The Wood River Ability Program, whose alumni include wounded veterans from the Iraq and Afghanistan wars, received a boost Tuesday from the real soldier portrayed as the main character in the movie "Blackhawk Down."
"Please give generously to this program," Sgt. Matt Eversmann told about 50 people assembled at the home of Steve and Nancy Bareilles in East Fork.
The event was a fund-raiser for the three-year-old program, which has hosted about 200 veterans in its sports activities. Those include alpine and cross-country skiing, whitewater rafting, bicycling and surfing. Sun Valley Adaptive Sports has also brought wounded veterans to the area for similar activities.
More than 30,000 soldiers have been wounded in action in Iraq.
"These guys have put their lives on the line for us, and now it's our job to take care of them," Wood River Ability Program Executive Director Marc Mast said.
In an interview, Mast said he would like to double the program's $100,000 budget.

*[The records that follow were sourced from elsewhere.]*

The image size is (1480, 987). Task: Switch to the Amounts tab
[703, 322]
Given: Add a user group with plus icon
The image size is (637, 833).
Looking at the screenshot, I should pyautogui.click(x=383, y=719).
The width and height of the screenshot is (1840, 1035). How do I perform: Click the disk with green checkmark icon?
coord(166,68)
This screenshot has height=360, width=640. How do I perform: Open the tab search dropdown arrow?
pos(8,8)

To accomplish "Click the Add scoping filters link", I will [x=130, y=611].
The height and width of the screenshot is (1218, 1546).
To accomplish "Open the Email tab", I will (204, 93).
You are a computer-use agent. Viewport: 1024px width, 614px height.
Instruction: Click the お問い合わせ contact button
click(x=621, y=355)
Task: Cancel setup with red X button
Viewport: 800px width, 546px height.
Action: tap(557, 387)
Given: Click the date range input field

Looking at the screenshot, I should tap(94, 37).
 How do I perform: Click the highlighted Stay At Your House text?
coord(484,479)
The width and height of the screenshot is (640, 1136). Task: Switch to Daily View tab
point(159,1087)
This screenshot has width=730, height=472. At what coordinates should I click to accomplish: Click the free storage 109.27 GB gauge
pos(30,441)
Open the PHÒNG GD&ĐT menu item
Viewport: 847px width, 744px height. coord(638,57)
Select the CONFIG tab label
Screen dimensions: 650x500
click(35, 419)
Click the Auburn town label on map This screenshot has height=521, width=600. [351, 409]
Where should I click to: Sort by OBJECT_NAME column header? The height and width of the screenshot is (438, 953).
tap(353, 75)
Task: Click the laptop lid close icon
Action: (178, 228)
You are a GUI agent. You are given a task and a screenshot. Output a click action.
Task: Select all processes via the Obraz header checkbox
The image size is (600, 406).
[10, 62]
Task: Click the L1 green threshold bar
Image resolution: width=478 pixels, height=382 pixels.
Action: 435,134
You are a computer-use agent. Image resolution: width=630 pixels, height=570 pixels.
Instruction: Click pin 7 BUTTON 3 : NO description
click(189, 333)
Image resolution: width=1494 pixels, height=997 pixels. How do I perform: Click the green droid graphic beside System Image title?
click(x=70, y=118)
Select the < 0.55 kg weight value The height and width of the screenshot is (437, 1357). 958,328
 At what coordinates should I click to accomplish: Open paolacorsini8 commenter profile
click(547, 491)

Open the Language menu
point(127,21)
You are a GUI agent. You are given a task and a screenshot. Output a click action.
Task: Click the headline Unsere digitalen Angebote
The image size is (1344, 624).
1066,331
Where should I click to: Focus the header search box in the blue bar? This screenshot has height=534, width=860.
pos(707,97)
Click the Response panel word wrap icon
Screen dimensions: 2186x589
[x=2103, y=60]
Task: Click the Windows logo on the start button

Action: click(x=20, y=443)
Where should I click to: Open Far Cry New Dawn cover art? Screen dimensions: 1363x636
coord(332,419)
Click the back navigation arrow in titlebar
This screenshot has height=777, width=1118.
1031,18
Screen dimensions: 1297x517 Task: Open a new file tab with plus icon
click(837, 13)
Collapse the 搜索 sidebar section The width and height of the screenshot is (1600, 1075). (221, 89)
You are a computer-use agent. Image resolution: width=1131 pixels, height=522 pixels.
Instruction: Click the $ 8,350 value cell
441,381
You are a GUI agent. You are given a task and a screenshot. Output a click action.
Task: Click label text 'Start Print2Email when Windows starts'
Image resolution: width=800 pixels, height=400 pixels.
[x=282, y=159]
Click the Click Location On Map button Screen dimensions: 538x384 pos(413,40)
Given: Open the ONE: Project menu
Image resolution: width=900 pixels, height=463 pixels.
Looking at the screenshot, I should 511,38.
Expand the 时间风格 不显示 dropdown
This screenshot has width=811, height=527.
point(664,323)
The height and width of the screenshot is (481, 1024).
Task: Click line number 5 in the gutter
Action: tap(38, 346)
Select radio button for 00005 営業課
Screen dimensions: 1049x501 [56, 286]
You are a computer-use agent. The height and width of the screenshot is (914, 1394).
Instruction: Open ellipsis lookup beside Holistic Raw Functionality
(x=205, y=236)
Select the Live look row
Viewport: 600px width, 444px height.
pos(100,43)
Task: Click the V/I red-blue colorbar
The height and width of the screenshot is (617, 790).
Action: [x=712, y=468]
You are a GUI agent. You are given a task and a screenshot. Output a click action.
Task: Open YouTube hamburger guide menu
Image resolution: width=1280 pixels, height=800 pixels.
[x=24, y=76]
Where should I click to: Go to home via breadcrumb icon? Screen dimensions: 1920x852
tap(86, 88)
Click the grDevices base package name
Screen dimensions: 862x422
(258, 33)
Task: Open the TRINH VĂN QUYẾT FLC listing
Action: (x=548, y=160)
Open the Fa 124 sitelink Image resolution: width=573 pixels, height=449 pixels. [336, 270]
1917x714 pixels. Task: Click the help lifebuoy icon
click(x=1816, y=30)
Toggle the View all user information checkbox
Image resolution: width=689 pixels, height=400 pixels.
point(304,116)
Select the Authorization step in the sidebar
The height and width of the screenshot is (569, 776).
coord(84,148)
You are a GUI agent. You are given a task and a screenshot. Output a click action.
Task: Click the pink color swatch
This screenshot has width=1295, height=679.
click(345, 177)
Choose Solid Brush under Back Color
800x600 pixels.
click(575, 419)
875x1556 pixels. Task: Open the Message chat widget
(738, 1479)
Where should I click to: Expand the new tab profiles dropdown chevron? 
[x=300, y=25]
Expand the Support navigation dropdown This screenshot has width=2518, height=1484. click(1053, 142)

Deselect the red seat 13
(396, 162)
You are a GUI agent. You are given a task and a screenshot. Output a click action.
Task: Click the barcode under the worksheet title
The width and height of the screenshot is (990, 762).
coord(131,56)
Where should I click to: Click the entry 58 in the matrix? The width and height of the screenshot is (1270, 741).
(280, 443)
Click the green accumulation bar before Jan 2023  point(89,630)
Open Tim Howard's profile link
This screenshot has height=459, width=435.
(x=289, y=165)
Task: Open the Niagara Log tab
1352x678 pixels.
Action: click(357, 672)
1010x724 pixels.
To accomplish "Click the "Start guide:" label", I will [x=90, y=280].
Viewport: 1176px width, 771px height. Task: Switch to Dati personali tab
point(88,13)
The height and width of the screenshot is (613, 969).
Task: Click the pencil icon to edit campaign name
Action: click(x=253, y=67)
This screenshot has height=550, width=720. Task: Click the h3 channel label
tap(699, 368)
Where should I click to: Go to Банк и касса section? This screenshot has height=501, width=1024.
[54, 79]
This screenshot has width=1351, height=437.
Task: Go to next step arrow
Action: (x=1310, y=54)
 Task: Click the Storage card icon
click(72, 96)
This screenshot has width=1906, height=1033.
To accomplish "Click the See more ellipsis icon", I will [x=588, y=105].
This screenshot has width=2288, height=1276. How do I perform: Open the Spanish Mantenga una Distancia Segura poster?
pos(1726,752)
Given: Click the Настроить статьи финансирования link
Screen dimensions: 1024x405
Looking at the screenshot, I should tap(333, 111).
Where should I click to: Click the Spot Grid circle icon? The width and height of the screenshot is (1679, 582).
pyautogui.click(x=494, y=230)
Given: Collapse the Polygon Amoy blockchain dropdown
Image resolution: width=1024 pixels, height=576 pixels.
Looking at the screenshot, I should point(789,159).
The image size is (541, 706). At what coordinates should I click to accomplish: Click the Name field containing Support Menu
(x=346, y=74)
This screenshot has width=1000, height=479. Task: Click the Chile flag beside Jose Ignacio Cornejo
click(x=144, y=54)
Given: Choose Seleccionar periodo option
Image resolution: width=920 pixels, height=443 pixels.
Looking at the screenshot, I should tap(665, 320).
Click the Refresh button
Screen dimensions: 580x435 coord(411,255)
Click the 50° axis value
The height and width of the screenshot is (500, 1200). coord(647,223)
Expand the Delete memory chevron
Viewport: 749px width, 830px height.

He said pledges made during Tuesday's event were a good start toward meeting that goal.
Mast said both Eversmann and Maj. Edward Pulido, a former participant in the program who had lost a leg to a roadside bomb in Iraq, told him they'd like to help in the effort.
"It's a wonderful feeling to know that my life started here," Pulido told the group. "Before I got on this (ski) hill, I didn't know I could do all this. I want to tell the American people 'thank you for your investment in my life.' My life changed because I knew that my country loved me and cared for me."
Pulido was wounded while driving an SUV on a highway near Baqubah. After spending 17 hours in surgery, he was sent to Brooke Army Medical Center in San Antonio, Texas, where he was connected with Operation Comfort. The organization included Pulido in a ski trip to Sun Valley in February 2005.
Eversmann, who served in both Somalia and Iraq, is developing a leadership training program for school students. He said he was motivated in his current efforts by a comment from a teacher that kids these days don't have heroes.
"I spent the last 20 years of my life surrounded by heroes," he said.
As examples, he pointed to two soldiers who asked to be dropped in to the crash site of a Blackhawk helicopter in Mogadishu to rescue the survivors despite the overwhelming number of armed Somalis surrounding the area. Heroism, he said, consists of selfless service, courage and a sense of commitment.
"Our program's about treating these guys with respect and dignity, whether you agree with the war in Iraq or not," Mast said in an interview.
He said he needs more funding to buy more cross-country skiing equipment, offer more scholarships and do more surfing camps in California. He said he would also like to publicize the Wood River Ability Program more to disabled people in Twin Falls.
"It's amazing how many people down there don't know they can do these things, and they can't afford to buy this stuff," he said.